Görevin kapsamı - Aşağıdaki satırların tamamını hiçbir harfini değiştirmeden aynen yeniden yazın.

Hedef koordinatlara ilişkin satırlar -
○ ○ ○ ○ ○

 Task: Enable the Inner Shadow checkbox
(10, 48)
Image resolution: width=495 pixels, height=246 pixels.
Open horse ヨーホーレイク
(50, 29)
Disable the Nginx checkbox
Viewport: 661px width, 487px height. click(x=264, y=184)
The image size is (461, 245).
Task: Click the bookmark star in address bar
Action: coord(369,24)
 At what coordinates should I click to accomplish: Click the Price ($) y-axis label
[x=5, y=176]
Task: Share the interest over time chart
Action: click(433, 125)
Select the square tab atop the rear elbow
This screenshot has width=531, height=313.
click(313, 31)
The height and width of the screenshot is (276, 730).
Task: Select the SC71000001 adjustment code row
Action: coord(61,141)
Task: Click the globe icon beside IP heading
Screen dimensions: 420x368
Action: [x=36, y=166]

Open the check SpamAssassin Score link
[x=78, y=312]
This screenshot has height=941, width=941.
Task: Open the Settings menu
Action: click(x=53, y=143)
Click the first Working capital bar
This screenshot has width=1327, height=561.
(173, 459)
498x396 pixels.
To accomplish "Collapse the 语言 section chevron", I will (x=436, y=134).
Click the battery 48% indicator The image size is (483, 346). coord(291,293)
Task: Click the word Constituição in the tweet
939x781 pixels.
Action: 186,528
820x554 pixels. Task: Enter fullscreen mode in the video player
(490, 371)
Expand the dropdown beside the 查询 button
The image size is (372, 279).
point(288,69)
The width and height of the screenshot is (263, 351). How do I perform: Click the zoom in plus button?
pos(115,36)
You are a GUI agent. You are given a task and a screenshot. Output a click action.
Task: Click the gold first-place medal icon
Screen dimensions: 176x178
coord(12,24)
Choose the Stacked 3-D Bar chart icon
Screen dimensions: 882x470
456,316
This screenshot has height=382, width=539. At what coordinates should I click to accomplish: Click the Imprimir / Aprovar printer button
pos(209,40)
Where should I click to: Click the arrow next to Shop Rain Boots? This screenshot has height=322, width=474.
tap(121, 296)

○ ○ ○ ○ ○

Yanıt aşağıda -
 Task: Enable the Inner Shadow checkbox
(10, 48)
Image resolution: width=495 pixels, height=246 pixels.
Open horse ヨーホーレイク
(50, 29)
Disable the Nginx checkbox
Viewport: 661px width, 487px height. click(x=264, y=184)
The image size is (461, 245).
Task: Click the bookmark star in address bar
Action: coord(369,24)
 At what coordinates should I click to accomplish: Click the Price ($) y-axis label
[x=5, y=176]
Task: Share the interest over time chart
Action: click(433, 125)
Select the square tab atop the rear elbow
This screenshot has width=531, height=313.
click(313, 31)
The height and width of the screenshot is (276, 730).
Task: Select the SC71000001 adjustment code row
Action: coord(61,141)
Task: Click the globe icon beside IP heading
Screen dimensions: 420x368
Action: [x=36, y=166]

Open the check SpamAssassin Score link
[x=78, y=312]
This screenshot has height=941, width=941.
Task: Open the Settings menu
Action: click(x=53, y=143)
Click the first Working capital bar
This screenshot has width=1327, height=561.
(173, 459)
498x396 pixels.
To accomplish "Collapse the 语言 section chevron", I will (x=436, y=134).
Click the battery 48% indicator The image size is (483, 346). coord(291,293)
Task: Click the word Constituição in the tweet
939x781 pixels.
Action: 186,528
820x554 pixels. Task: Enter fullscreen mode in the video player
(490, 371)
Expand the dropdown beside the 查询 button
The image size is (372, 279).
point(288,69)
The width and height of the screenshot is (263, 351). How do I perform: Click the zoom in plus button?
pos(115,36)
You are a GUI agent. You are given a task and a screenshot. Output a click action.
Task: Click the gold first-place medal icon
Screen dimensions: 176x178
coord(12,24)
Choose the Stacked 3-D Bar chart icon
Screen dimensions: 882x470
456,316
This screenshot has height=382, width=539. At what coordinates should I click to accomplish: Click the Imprimir / Aprovar printer button
pos(209,40)
Where should I click to: Click the arrow next to Shop Rain Boots? This screenshot has height=322, width=474.
tap(121, 296)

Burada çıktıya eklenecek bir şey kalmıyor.